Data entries
>>>
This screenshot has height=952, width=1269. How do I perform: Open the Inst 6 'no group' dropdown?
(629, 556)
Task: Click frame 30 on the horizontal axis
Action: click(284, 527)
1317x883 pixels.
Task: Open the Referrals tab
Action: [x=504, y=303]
<<<
- **Short exercise**: Recast the records as a Markdown table with two columns, Row and Line, giving each line its own numbered row and leaving out blank lines.

- **Complete output**:
| Row | Line |
|---|---|
| 1 | This screenshot has height=952, width=1269. How do I perform: Open the Inst 6 'no group' dropdown? |
| 2 | (629, 556) |
| 3 | Task: Click frame 30 on the horizontal axis |
| 4 | Action: click(284, 527) |
| 5 | 1317x883 pixels. |
| 6 | Task: Open the Referrals tab |
| 7 | Action: [x=504, y=303] |